:: SUPPLIED MATERIAL
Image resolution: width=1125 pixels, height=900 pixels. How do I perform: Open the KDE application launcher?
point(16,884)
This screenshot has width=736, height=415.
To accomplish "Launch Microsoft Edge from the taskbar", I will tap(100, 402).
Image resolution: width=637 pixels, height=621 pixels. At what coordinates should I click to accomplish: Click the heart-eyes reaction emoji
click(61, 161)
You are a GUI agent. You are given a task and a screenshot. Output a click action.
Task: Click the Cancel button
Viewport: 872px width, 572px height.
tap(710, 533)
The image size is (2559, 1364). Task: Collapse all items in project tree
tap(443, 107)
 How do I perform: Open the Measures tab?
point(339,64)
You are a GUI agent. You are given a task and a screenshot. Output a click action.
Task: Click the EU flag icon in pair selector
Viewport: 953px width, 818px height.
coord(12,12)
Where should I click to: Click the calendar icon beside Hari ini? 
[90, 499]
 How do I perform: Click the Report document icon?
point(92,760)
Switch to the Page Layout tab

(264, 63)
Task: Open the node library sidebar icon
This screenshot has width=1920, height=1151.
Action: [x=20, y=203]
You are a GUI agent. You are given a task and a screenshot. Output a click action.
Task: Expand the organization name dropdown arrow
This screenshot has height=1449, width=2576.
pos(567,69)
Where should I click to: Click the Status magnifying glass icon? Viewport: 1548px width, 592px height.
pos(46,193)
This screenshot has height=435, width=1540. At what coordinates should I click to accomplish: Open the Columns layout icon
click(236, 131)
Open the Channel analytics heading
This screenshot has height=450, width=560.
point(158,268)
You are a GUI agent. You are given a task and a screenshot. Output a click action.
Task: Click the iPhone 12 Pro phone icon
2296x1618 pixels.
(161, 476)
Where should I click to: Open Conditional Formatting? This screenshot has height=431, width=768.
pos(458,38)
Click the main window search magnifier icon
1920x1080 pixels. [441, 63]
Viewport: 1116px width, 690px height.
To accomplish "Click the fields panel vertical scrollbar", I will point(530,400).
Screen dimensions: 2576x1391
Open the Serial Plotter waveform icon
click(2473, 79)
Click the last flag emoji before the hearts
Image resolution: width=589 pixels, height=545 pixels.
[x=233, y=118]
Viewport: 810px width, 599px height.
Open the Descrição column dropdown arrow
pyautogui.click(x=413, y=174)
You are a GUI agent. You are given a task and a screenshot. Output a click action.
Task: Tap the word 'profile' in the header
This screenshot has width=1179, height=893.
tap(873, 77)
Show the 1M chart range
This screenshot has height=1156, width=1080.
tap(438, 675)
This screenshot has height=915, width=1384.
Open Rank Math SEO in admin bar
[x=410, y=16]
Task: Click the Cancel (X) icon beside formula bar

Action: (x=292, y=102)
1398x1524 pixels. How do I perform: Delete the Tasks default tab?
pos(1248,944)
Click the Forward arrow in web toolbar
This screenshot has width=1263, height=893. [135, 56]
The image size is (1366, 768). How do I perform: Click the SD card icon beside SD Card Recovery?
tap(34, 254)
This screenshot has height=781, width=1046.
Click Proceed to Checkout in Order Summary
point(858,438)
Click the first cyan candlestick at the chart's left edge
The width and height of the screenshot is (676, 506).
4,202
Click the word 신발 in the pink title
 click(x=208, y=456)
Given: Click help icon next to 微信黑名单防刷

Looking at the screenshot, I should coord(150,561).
::::
• [STATED TASK]
Pull out every line of the data above that contains the string "Cancel", matching uppercase and lowercase exactly.

• [RESPONSE FOR THIS EXERCISE]
Task: Click the Cancel button
Task: Click the Cancel (X) icon beside formula bar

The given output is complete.